Changed mission requires more funding
Do we–educators, parents, community members, policy makers–truly believe that all students can learn at high levels? Do we believe that this is the mission of education?
I do not believe that all of us share this belief.
Our historical mission of education was to filter citizens into the various segments of our socio-economic system. The purpose of education was to rank students based on achievement. The amount of time for students in class was fixed—which caused the amount learned by students to vary. This supported the notion of having winners and losers as a result of our education system.
Say what you will about No Child Left Behind: that it imposes punitive consequences on schools, that it uses the dreaded standardized assessments, that it was an unfunded mandate on states. It did all of that, but it also codified a major shift in the mission of schools. It made all of these requirements based on the notion that all students were required and could meet rigorous academic standards and that failure is not an option.
The passage of NCLB was a legal call to arms, a de jure response that has not changed the traditional or de facto approach to education. If we are to truly reform education, we need to realize that our practices in education, that our funding of education, that our attitudes towards education will not change until we embrace the notion that all students can learn. That failure is not an option!

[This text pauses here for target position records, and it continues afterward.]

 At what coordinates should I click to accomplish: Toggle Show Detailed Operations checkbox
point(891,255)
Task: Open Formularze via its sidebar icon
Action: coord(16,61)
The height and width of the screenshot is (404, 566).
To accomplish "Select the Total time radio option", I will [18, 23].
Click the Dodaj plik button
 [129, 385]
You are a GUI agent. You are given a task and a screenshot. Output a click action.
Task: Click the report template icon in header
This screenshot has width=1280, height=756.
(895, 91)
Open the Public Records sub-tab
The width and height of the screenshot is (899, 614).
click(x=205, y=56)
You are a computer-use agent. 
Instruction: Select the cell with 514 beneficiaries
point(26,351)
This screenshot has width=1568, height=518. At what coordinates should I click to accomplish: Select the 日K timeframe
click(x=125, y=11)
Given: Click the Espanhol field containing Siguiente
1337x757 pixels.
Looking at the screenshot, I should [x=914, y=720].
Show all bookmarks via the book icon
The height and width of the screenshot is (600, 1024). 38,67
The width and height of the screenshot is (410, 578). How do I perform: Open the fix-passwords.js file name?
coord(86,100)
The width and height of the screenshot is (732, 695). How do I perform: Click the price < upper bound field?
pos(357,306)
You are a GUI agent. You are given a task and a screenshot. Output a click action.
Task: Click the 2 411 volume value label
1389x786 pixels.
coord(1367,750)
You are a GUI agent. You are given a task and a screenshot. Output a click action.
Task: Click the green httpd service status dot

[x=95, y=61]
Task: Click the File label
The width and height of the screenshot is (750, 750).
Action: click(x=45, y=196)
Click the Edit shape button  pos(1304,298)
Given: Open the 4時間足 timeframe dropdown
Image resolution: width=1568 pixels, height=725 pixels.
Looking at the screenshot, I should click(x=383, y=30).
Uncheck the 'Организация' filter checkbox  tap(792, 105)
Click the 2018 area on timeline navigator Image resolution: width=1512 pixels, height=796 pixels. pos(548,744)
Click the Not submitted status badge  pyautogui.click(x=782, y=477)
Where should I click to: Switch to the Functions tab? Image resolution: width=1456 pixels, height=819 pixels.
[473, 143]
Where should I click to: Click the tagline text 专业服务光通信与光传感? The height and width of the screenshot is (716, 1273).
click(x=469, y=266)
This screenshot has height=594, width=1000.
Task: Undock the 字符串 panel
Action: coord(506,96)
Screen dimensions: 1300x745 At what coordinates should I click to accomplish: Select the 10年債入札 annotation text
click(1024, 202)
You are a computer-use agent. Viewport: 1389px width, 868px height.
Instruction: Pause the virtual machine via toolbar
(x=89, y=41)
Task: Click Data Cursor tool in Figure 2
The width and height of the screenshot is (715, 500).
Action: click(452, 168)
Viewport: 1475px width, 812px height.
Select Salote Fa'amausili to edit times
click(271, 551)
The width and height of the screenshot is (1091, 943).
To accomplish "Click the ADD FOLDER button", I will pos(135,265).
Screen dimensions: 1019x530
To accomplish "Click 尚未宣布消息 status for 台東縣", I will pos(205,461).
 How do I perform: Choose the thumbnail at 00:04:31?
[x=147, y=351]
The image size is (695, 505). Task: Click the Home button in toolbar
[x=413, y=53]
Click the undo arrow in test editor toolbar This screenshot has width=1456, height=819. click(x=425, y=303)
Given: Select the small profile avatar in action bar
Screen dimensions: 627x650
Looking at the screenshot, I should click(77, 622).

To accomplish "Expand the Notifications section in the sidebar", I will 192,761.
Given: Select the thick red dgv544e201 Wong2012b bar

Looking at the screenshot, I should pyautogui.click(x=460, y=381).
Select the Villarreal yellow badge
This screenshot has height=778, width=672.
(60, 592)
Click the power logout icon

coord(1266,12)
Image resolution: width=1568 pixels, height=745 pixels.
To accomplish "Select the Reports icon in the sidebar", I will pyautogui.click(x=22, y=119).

We still fund education based on a fixed amount of resources. The federal, state, and local governments still fund education with fixed amounts attached to students. There are some exceptions, especially regarding Title I funds, but for the most part governments dedicate a fixed amount of resources to students regardless of the student’s academic ability. This approach worked under the old paradigm. When you rank and sort students and use a bell curve to establish winners and losers, the resources needed to do accomplish this can remain fixed without much impact. (One area that we do see a change to the new mission of education is the fact that we have, for the most part, moved from norm-referenced assessments to criterion-referenced assessments.)
But if we are to support each and every learner to achieve rigorous standards, realizing that students learn at different rates and with different techniques, we would recognize that we need to adjust our funding structures. I am tired of the cry that we have increased education funding over time, some due to inflation, and some I’ll admit due to non-education factors, without seeing a change in results.
We changed the target. We need to fund education like we mean it when we say that all students can learn and achieve high standards; when we say that failure is not an option!
That’s a big picture example of how we have not embraced our new mission. It requires a great deal of political courage to implement and understand our new mission. It will mean an increase in funding. It means an increase in taxes. There, I said it. But it also means we need to fundamentally change how we allocate these funds. It means we change how schools utilize funds to address the needs of all students, from the under achieving to the over achieving.
In upcoming posts I will try to relate how our lack of implementing our new mission impacts students at the micro or teacher level. This will include how teacher dispositions, based on the “old” mission of ranking and sorting students, still persist in the classroom and why it is harmful.
In the meantime, it is time for a break from scoring, grading, and other teacher duties. It is time to reflect on how my students did first semester. It is time to reflect on my performance first semester. It is time to just be.